Crude futures have risen for a third straight session, holding close to $66 a barrel in New York. But the prospect of a further ramp-up of Iranian production has kept rallies limited. A tens-of-millions-of-barrels stash of oil floating on tankers is at stake in the event of the U.S. lifting its sanctions on the OPEC member. Iran may be holding as much as 69 million barrels at sea, according to estimates from E.A. Gibson Shipbrokers Ltd., though it is hard to be sure exactly how big the floating stockpile really is.

In the U.S., virus cases are falling and the upcoming Memorial Day break, a three-day weekend for many, marks the unofficial start of the nation’s summer driving season. Meanwhile, a sample of 15 European cities was the most congested since March 2020 last week, according to data from TomTom Plc.

“We’re going to need some sort of bullish inventory report or further validation of Europe’s recovery to really move to the next level,” said Jay Hatfield, CEO of Infrastructure Capital Management.
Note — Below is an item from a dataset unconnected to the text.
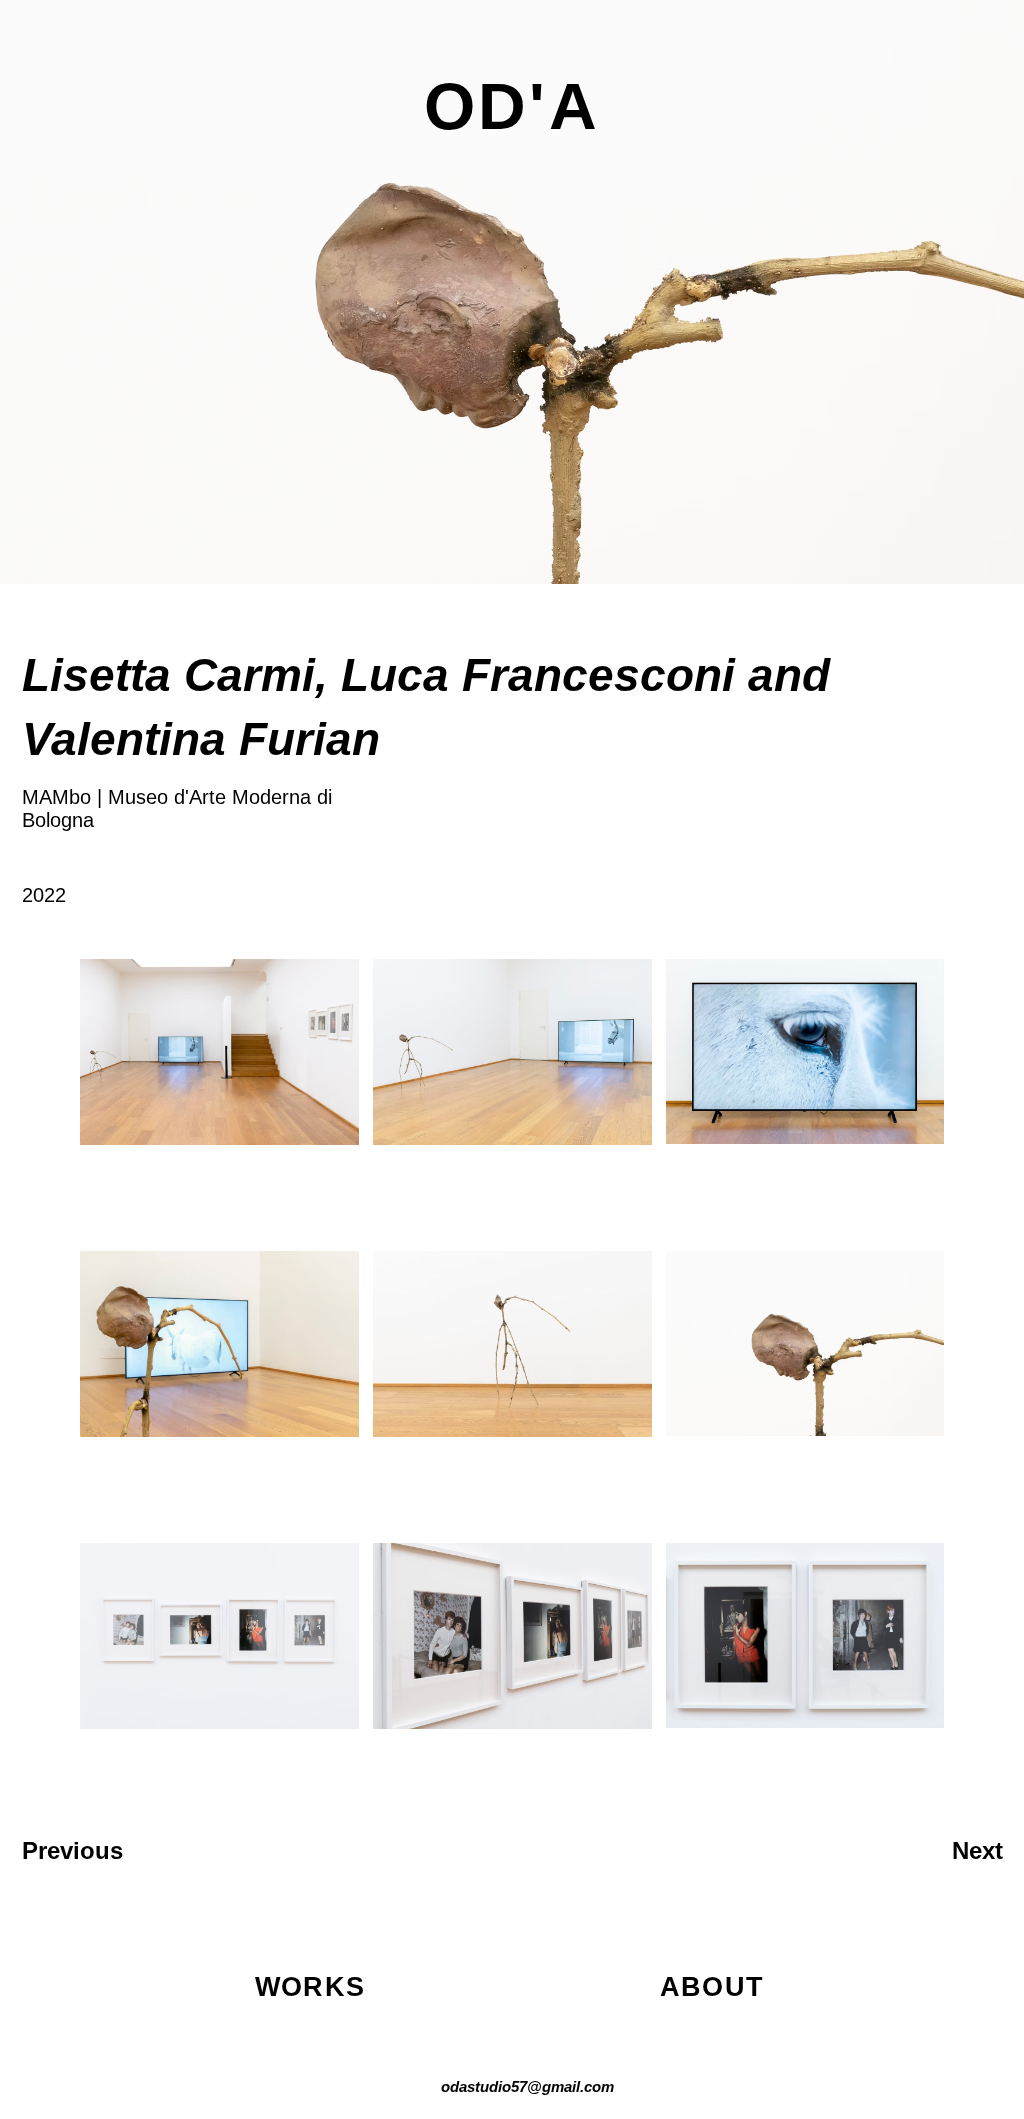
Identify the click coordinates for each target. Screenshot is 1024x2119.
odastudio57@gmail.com (527, 2086)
In the meantime, the market “is in a consolidation phase, waiting for the demand story to unfold” while the prospect of more Iranian barrels is adding to price pressure.

Prices:

  • WTI for July delivery rose 2 cents to settle at $66.07 a barrel, the highest in a week
  • Brent for the same month gained 19 cents to end the session at $68.65 a barrel

Among the most prominent moves in oil markets over the past few days, U.S. crude’s discount to global benchmark Brent has narrowed sharply. WTI’s discount to Brent shrunk this week to the closest the two grades have been since November, before slightly easing on Tuesday. At the same time, WTI’s backwardation -- when near-term contracts are pricier than those further out -- has firmed in recent days, indicating tight supplies at a time when U.S. fuel demand is expected to rise.

“Generally speaking, when that gets inside $3 a barrel, it starts to affect U.S. export capability,” said Bob Yawger, head of the futures division at Mizuho Securities.

Expectations are for U.S. domestic stockpiles to have fallen last week, according to a Bloomberg survey. The industry-funded American Petroleum Institute reports its figures later Tuesday ahead of U.S. government data on Wednesday.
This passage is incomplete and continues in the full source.